▸ Task directions
For the word "computer", count the lines below that contain it. Give the number alone.

▸ Materials provided
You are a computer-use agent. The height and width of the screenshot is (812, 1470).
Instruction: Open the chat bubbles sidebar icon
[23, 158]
==
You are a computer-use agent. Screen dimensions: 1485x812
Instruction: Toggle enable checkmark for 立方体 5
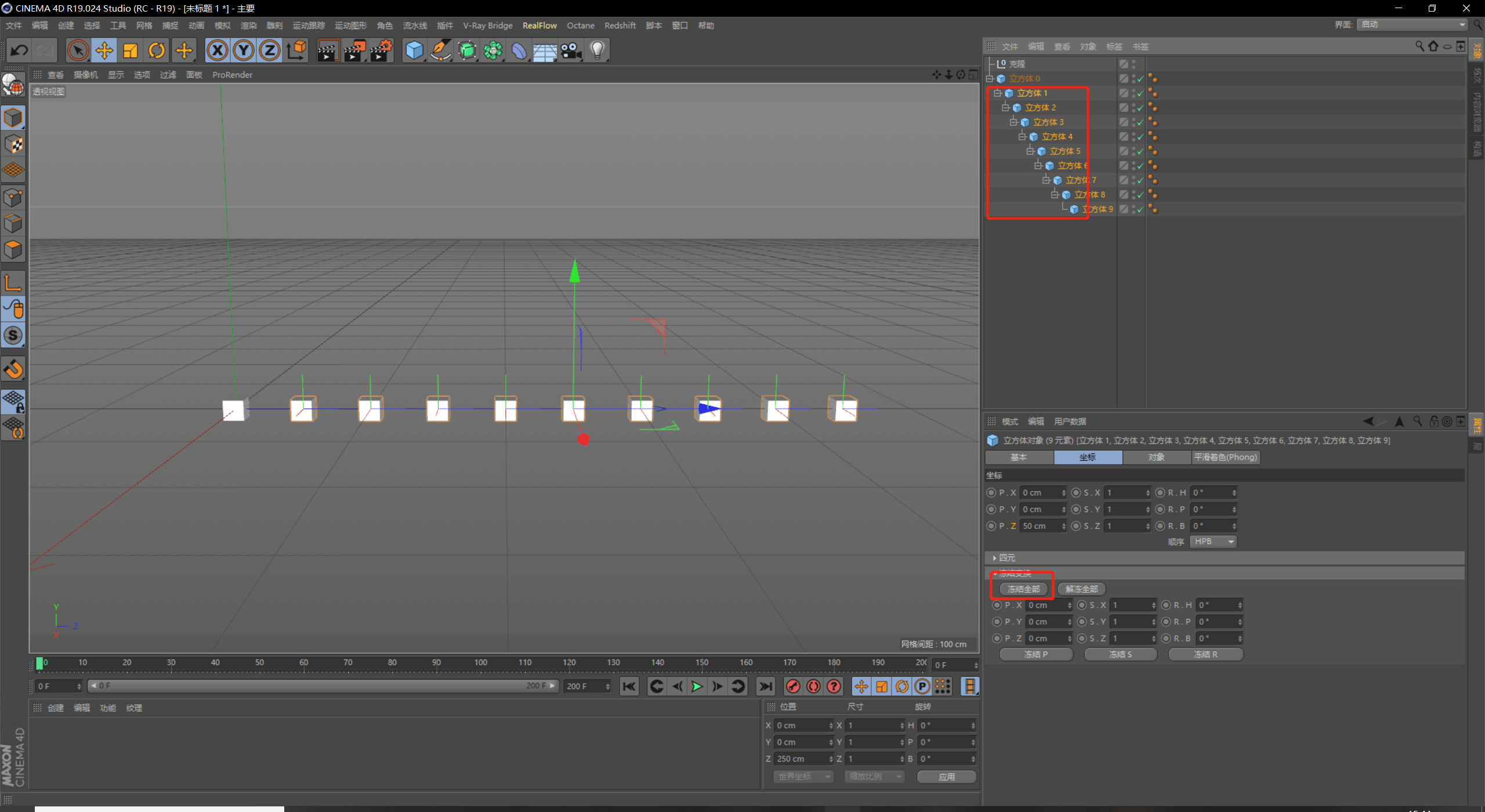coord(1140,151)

▸ Completed exercise
2